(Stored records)
#####

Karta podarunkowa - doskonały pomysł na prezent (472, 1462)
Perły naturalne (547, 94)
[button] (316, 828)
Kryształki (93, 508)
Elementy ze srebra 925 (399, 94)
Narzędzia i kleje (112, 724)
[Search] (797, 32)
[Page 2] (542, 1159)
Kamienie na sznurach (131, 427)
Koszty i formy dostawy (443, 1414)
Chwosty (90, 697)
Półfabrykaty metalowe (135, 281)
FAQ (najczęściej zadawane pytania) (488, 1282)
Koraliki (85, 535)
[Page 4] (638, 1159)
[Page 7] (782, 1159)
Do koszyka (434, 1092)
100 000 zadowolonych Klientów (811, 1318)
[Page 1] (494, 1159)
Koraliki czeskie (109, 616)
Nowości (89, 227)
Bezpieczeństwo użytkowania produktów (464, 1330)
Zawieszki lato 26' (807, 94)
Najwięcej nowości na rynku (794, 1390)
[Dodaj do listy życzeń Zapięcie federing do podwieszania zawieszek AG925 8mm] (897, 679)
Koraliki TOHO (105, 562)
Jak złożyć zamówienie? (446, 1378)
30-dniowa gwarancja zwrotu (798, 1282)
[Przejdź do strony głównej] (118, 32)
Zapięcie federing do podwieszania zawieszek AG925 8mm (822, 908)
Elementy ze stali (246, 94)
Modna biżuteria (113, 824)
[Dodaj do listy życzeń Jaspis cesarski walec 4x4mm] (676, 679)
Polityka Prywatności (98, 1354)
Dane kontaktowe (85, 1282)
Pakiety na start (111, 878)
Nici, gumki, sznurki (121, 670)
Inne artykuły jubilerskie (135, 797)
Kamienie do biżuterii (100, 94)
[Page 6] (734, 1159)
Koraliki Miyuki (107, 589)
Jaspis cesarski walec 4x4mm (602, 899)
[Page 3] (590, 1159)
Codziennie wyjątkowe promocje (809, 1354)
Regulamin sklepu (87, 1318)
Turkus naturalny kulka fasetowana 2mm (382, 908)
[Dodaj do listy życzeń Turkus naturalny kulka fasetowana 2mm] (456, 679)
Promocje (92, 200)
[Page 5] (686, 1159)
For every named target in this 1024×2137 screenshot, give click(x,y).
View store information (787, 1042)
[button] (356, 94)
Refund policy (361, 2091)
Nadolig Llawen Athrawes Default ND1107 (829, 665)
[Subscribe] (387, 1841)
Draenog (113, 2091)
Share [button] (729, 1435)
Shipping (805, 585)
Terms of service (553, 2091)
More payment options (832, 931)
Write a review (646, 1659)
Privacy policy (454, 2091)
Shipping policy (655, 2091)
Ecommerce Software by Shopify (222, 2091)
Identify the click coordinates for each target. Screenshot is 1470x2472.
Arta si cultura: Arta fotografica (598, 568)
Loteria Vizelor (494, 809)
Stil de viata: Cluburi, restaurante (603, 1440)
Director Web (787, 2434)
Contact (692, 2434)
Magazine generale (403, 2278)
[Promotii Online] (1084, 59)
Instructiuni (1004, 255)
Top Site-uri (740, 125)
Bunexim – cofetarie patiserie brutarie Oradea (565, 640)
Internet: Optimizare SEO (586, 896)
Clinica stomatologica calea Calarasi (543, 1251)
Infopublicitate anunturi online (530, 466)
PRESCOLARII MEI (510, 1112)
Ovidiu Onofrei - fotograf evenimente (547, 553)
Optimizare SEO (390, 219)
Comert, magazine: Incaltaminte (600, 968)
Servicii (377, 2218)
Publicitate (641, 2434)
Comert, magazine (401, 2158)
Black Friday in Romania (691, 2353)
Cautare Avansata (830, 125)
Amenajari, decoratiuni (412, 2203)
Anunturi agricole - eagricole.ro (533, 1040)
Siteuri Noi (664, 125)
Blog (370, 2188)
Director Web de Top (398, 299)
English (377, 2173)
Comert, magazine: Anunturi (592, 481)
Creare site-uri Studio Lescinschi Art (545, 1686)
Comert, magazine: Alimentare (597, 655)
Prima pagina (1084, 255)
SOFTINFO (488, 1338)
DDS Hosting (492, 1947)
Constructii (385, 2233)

#####

### Work required
Give the number of lines in the data above that contain the word "życzeń", with no accompanying text.

### Answer to this problem
3